__REQUIREMENT__:
Write out, character for character, the line containing "The width and height of the screenshot is (1568, 771)." and all lines after it up to the end of the listing.

(Beginning of SUPPLIED RECORDS)

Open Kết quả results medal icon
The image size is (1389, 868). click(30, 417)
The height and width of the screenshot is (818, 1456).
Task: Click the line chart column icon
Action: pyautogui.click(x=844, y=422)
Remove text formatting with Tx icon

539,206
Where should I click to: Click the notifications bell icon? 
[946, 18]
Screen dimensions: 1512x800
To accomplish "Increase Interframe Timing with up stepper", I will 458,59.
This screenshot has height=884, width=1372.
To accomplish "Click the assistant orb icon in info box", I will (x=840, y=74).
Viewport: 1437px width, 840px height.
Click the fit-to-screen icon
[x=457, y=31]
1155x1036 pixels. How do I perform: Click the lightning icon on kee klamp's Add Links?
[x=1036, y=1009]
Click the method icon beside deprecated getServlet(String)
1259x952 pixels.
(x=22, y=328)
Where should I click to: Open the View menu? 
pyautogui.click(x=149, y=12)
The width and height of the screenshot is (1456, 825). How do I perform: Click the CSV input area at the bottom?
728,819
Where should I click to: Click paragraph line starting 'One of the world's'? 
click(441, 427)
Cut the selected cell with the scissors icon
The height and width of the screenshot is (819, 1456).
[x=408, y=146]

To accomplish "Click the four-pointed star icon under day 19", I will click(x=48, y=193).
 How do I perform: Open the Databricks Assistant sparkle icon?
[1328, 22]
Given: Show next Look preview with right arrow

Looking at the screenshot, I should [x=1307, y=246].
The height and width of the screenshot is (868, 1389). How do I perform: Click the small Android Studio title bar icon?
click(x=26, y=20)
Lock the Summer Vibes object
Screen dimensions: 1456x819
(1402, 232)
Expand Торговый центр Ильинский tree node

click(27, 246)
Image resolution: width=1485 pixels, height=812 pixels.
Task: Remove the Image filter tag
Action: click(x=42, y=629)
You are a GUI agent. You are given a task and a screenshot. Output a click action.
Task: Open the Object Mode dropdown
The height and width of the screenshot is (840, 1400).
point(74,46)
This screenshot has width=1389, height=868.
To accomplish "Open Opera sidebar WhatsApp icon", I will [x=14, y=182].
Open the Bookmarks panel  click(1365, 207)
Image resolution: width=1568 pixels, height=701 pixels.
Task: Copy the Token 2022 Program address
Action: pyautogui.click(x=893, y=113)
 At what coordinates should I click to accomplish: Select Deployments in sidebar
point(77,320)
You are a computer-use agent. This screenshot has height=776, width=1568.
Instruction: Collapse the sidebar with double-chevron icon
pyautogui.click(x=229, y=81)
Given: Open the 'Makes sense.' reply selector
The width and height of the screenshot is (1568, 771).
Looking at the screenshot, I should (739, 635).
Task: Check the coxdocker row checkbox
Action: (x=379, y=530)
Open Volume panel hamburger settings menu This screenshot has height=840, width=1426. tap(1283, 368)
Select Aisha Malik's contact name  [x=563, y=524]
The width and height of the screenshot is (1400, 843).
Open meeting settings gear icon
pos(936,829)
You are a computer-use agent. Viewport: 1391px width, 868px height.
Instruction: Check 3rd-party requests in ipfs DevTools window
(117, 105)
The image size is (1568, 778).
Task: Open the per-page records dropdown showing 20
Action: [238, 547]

(End of SUPPLIED RECORDS)

__OUTPUT FOR THIS TASK__:
The width and height of the screenshot is (1568, 771).
Looking at the screenshot, I should (739, 635).
Task: Check the coxdocker row checkbox
Action: (x=379, y=530)
Open Volume panel hamburger settings menu This screenshot has height=840, width=1426. tap(1283, 368)
Select Aisha Malik's contact name  [x=563, y=524]
The width and height of the screenshot is (1400, 843).
Open meeting settings gear icon
pos(936,829)
You are a computer-use agent. Viewport: 1391px width, 868px height.
Instruction: Check 3rd-party requests in ipfs DevTools window
(117, 105)
The image size is (1568, 778).
Task: Open the per-page records dropdown showing 20
Action: [238, 547]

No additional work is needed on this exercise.